- _Description of the task_
Repeat the lines of the data below word for word, from the line that contains "Task: Switch to step 5 Просмотр" to the line that contains "pos(184,170)", including both of those lines.

Stored data entries
-- start --
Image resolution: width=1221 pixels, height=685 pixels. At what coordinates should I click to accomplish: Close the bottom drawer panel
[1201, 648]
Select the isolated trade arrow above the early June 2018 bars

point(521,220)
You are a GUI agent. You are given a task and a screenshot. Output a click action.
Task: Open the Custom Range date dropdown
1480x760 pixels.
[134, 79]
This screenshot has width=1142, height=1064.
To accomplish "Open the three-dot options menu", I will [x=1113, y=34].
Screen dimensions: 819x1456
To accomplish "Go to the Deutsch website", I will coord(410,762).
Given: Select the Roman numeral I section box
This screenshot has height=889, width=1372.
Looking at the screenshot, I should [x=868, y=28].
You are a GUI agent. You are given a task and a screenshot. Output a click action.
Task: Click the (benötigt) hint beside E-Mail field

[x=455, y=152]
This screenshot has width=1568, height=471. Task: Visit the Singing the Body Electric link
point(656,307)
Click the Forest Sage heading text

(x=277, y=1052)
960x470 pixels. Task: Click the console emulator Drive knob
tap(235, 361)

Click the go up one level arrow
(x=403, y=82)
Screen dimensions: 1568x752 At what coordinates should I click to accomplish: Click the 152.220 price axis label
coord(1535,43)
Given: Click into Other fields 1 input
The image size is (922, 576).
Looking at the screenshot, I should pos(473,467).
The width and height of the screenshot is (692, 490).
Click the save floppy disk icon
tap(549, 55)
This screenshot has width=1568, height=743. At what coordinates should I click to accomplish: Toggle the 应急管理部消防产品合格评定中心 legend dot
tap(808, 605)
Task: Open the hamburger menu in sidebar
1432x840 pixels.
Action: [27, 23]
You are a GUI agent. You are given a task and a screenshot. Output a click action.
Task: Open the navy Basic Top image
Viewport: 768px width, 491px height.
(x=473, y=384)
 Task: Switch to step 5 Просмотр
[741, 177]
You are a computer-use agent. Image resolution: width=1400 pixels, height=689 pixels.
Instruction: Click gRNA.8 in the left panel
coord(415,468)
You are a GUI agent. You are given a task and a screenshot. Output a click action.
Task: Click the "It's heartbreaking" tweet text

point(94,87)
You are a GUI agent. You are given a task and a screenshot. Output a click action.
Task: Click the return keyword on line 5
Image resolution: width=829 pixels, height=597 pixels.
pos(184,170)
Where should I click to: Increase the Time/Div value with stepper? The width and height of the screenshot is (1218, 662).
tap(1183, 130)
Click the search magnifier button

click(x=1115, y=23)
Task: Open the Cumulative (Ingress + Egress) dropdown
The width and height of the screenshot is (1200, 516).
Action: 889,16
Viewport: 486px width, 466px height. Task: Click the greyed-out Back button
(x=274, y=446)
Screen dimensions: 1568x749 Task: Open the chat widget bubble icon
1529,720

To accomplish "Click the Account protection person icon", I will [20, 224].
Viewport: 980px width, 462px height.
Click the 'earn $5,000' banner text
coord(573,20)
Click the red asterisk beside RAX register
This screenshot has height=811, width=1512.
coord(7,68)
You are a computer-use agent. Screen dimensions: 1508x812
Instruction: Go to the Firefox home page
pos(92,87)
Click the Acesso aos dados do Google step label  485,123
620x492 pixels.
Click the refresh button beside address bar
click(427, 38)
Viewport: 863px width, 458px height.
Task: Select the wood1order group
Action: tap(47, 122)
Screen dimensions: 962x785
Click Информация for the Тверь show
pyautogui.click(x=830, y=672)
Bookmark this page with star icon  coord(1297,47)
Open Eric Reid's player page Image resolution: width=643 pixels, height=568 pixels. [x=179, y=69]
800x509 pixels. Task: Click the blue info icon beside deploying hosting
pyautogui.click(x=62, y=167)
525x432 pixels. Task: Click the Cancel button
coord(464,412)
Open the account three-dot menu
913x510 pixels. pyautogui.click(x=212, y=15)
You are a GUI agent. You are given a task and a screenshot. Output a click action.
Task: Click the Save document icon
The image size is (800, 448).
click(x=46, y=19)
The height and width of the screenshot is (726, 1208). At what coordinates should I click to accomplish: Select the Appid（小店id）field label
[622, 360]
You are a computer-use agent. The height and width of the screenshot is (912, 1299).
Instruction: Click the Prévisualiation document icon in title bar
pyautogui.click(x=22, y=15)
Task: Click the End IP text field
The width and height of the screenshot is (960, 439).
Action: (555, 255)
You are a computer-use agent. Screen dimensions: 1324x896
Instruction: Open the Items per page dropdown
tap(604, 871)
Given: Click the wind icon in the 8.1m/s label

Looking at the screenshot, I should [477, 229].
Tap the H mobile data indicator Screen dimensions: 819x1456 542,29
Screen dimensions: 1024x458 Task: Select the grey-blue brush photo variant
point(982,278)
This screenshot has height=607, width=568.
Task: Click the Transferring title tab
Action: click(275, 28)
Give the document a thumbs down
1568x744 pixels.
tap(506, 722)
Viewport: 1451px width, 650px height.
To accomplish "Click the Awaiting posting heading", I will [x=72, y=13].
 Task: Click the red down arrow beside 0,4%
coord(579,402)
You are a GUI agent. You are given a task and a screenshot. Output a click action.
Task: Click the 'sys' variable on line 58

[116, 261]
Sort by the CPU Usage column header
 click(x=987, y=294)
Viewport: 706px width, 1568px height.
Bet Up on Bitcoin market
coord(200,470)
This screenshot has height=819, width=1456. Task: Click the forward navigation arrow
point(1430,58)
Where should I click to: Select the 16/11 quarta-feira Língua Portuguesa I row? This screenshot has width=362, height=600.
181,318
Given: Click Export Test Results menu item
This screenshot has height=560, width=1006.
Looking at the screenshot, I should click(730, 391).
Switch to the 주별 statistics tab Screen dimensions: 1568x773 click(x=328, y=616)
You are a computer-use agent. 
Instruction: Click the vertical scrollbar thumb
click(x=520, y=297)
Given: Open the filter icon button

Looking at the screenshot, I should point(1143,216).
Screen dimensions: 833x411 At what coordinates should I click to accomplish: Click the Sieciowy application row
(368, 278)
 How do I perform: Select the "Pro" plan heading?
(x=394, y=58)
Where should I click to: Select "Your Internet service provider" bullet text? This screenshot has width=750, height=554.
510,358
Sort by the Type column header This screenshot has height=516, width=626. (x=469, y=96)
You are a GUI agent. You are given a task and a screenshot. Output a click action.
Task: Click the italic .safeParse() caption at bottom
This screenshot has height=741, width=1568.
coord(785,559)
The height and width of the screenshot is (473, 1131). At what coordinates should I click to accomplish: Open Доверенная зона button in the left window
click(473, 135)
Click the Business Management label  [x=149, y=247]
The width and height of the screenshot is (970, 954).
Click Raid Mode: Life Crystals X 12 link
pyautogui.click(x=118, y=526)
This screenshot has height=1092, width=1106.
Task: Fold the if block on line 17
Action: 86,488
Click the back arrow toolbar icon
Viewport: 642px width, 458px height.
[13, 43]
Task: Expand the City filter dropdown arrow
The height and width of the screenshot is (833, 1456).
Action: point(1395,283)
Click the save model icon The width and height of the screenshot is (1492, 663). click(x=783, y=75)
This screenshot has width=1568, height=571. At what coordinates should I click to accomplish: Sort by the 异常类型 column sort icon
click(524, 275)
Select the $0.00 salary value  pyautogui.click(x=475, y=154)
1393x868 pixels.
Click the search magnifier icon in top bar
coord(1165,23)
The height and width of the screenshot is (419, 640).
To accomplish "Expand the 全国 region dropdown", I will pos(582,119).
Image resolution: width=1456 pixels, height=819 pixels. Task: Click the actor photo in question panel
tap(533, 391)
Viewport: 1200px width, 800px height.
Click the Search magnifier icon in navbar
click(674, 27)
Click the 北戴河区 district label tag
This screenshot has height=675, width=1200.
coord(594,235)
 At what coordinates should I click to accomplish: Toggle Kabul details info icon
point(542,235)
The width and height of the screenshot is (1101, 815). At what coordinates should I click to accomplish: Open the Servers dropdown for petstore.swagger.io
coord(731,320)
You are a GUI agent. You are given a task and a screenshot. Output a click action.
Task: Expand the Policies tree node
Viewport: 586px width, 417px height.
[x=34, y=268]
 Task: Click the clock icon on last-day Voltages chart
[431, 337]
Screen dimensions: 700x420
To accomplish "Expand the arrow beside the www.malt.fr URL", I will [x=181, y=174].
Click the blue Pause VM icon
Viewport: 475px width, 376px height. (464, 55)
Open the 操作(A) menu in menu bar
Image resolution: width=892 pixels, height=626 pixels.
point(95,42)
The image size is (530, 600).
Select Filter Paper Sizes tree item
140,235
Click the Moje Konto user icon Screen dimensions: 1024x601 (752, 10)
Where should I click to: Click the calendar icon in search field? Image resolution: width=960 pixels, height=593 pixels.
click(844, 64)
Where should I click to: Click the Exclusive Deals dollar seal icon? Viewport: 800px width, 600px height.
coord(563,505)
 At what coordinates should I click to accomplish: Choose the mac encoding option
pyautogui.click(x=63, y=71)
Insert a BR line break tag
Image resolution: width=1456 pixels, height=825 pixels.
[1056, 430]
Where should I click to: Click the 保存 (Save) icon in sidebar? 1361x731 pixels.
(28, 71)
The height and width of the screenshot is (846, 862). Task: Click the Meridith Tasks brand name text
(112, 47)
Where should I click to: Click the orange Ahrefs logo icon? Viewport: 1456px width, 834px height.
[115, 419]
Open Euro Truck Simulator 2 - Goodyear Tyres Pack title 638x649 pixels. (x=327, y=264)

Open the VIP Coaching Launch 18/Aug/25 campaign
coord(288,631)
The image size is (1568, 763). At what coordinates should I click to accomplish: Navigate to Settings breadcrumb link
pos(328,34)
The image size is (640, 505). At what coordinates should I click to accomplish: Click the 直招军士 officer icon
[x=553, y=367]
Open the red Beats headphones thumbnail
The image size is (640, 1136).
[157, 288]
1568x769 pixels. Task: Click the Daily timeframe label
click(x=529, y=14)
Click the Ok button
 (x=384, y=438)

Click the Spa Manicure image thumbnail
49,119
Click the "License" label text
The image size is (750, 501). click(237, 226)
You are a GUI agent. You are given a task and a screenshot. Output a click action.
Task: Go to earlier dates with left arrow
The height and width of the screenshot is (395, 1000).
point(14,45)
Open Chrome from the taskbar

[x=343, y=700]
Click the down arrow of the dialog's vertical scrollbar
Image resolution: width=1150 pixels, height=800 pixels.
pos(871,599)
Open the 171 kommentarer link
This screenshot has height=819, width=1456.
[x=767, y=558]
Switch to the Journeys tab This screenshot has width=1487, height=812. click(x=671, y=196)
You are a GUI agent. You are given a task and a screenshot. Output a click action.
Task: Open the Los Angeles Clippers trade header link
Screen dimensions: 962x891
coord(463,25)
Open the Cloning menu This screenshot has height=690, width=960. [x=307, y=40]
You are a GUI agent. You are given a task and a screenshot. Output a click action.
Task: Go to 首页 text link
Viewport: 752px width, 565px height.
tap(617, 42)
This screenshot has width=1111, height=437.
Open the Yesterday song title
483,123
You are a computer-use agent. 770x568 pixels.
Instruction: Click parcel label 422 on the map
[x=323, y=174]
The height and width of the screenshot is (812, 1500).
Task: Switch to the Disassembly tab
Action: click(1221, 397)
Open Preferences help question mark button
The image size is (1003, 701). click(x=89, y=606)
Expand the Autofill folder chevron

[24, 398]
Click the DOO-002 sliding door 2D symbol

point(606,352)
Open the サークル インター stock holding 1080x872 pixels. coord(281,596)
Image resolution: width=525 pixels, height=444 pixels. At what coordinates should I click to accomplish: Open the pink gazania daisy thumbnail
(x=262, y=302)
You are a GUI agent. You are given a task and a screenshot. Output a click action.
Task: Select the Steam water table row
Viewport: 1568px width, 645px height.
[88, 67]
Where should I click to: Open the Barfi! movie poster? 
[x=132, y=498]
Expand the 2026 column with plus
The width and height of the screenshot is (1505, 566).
-- end --
- _Written response_
 Task: Switch to step 5 Просмотр
[741, 177]
You are a computer-use agent. Image resolution: width=1400 pixels, height=689 pixels.
Instruction: Click gRNA.8 in the left panel
coord(415,468)
You are a GUI agent. You are given a task and a screenshot. Output a click action.
Task: Click the "It's heartbreaking" tweet text

point(94,87)
You are a GUI agent. You are given a task and a screenshot. Output a click action.
Task: Click the return keyword on line 5
Image resolution: width=829 pixels, height=597 pixels.
pos(184,170)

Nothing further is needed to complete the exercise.